Scientific classification
- Kingdom: Animalia
- Phylum: Chordata
- Class: Actinopterygii
- Order: Siluriformes
- Family: Callichthyidae
- Genus: Aspidoras
- Species: A. fuscoguttatus
- Binomial name: Aspidoras fuscoguttatus Nijssen & Isbrücker, 1976

= Aspidoras fuscoguttatus =

- Authority: Nijssen & Isbrücker, 1976
- Conservation status: LC

Species of fish

Aspidoras fuscoguttatus, the darkspotted catfish or the brown-point shield Skin longirostris, is a species of freshwater ray-finned fish belonging to the family Callychthyidae, the armoured catfishes, and the subfamily Corydoradinae, the corys. This catfish is found in South America where it occurs in the upper Paraná River basin in Brazil.

==In aquariums==
The fish will grow in length up to 4 cm.
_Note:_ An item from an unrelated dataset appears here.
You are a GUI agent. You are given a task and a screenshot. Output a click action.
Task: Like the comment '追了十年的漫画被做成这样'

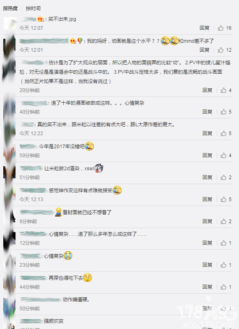[226, 112]

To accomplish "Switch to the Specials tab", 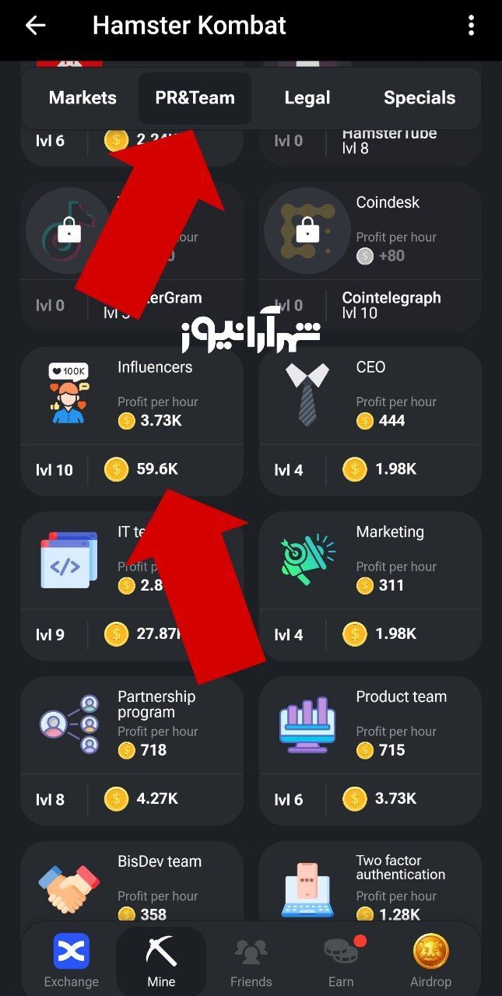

It lives in a tropical climate in water with a 5.5-6.8 pH, a water hardness of 12 dGH, and a temperature range of 22 to 25 C. It feeds on worms, benthic crustaceans, insects, and plant matter. It lays eggs in dense vegetation and adults do not guard the eggs.

It is not very popular in the aquarium trade, probably because it is difficult to distinguish from other related species.